Het is merkwaardig om te zien hoe al deze
ontwikkelingen op het gebied van de
kerkgeschiedenis tot uitdrukking kwamen in
de architectuur: De Roomse kerk als
toenemende, hechte eenheid en de
Hervormde kerk, van oudsher al verdeeld,
die in de 19e eeuw nog verder verbrokkelde.
Het Rooms Katholieke kerkgebouw
zelfbewust pralend op een dominante
plaats, de kerken van de afgescheidenen,
nietig, aan afgelegen straten.
Kon er gedurende de jaren van de Republiek
nog zonder toestemming van de overheid
gebouwd worden, koning Willem I maakte er
een einde aan. Hij bepaalde in 1824, 'dat er
geen nieuwe kerken gebouwd, noch
bestaande kerken gewijzigd mochten
worden zonder voorgaande koninklijke
goedkeuring.' De uitvoering van dit besluit
werd overgelaten aan het Ministerie van
Binnenlandse Zaken, Openbare Werken en
Waterstaat. Het kwam hierop neer dat de
ingenieurs van Waterstaat kerken gingen
ontwerpen of zich bemoeiden met de
ontwerpen van anderen. Zo komen wij aan
de uitdrukking 'Waterstaatskerken'. Het is
een beetje merkwaardig predicaat, want wat
moet men er zich precies bij voorstellen?

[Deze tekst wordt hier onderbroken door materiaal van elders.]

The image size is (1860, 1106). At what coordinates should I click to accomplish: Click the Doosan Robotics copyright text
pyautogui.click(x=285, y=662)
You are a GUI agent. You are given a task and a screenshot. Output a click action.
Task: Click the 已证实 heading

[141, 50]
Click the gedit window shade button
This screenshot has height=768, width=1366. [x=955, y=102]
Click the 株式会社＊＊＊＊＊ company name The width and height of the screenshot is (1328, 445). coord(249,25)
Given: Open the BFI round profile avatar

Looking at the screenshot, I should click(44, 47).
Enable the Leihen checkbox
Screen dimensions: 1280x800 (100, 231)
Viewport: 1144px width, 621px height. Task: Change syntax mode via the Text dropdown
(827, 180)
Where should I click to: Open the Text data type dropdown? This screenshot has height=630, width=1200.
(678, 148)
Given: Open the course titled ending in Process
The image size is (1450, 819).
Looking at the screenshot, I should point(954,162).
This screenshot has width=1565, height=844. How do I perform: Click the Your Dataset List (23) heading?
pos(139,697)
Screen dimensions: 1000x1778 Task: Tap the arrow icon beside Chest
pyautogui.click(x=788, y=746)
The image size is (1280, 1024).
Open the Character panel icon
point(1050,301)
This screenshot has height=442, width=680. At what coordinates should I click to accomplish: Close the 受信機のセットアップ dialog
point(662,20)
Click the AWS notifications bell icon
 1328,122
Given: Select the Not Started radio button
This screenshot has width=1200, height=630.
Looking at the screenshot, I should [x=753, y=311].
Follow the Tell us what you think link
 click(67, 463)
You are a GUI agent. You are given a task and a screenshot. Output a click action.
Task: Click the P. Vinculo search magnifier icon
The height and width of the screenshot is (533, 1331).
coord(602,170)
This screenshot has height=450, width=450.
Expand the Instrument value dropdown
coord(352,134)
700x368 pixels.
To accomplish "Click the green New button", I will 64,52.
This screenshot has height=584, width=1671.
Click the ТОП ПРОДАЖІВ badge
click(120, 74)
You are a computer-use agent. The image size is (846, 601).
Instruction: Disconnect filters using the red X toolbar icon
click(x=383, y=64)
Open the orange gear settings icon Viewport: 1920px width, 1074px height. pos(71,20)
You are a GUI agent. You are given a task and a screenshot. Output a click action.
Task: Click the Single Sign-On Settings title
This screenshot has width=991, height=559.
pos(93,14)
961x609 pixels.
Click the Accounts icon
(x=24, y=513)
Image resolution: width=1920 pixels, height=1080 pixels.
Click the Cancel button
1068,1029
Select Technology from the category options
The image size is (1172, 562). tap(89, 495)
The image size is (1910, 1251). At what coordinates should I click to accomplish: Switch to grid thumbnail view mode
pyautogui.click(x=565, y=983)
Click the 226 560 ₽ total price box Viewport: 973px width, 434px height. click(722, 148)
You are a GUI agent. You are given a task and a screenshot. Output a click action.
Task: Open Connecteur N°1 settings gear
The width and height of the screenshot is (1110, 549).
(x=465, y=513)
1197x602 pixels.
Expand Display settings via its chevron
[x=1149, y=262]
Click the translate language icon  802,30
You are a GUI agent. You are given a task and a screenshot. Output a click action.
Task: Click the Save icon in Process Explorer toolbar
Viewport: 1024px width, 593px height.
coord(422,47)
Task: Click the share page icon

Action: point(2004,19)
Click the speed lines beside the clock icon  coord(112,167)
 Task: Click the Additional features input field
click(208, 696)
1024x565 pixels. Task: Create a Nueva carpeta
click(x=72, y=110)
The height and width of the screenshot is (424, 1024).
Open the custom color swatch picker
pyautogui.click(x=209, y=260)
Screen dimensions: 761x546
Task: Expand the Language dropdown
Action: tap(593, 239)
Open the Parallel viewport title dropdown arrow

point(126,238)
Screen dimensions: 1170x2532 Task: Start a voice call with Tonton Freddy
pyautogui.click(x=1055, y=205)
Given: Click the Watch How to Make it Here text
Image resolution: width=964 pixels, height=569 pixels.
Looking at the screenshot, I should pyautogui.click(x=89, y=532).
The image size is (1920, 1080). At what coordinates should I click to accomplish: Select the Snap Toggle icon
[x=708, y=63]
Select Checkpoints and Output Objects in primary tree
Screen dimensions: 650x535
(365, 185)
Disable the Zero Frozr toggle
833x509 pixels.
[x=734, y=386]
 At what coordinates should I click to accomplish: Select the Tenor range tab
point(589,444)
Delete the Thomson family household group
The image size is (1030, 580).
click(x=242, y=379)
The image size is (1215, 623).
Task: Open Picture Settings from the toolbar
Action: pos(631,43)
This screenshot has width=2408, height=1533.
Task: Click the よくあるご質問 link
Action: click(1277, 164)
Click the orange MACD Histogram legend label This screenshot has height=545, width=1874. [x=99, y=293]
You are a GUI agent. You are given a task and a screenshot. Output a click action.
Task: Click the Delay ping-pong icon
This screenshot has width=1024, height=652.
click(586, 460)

'Waterstaat is wat er staat', werd spottend
gezegd.
Vele bouwmeesters uit die tijd waren nog
door Lodewijk Napoleon naar Parijs
gestuurd om daar hun opleiding te krijgen
aan de 'Ecole Centrale des Travaux Publics'
en waren zo in aanraking gekomen met het
Franse classicisme. Het classicisme was in
de 18e eeuw ontstaan als reactie op de wufte
Lodewijk XV stijl of rococo. In tegenstelling
tot de beginselen van de Renaissance greep
het classicisme direct terug op voorbeelden
uit de klassieke oudheid. Een van de
vroegste voorbeelden van deze stijl in
Europa was het Pantheon in Parijs. Het
Pantheon, misschien kent u het, is een
imponerend bouwwerk met een gigantische
koepel en een klassiek tempelfront. De
bouwmeesterervan heette Soufflot.
Het beeld van het Panthéon moet Pieter
Huysers voor ogen gehad hebben toen hij
het eerste ontwerp leverde voor de Nieuwe
Kerk te Zierikzee, nadat haar voorgangster,
de St. Lievenmonsterkerk door brand
verwoest was. De plannen vooreen grote
koepelkerk bleken veel te hoog gegrepen
voor deze gemeente, want het aanvankelijke
ontwerp werd later aanmerkelijk
vereenvoudigd. Tenslotte bleef de vorm van
de eenvoudige zaalkerk over die we heden
ten dage nog op de Zeeuwse Acropolis
(want zo mogen wij dit stukje Zierikzee toch
wel noemen) kunnen bewonderen. Dit
kerkgebouw is het enige in Zeeland dat als
geheel de streng klassieke vorm toont.
Andere Zeeuwse waterstaatskerken tonen
slechts in detail classicistische motieven.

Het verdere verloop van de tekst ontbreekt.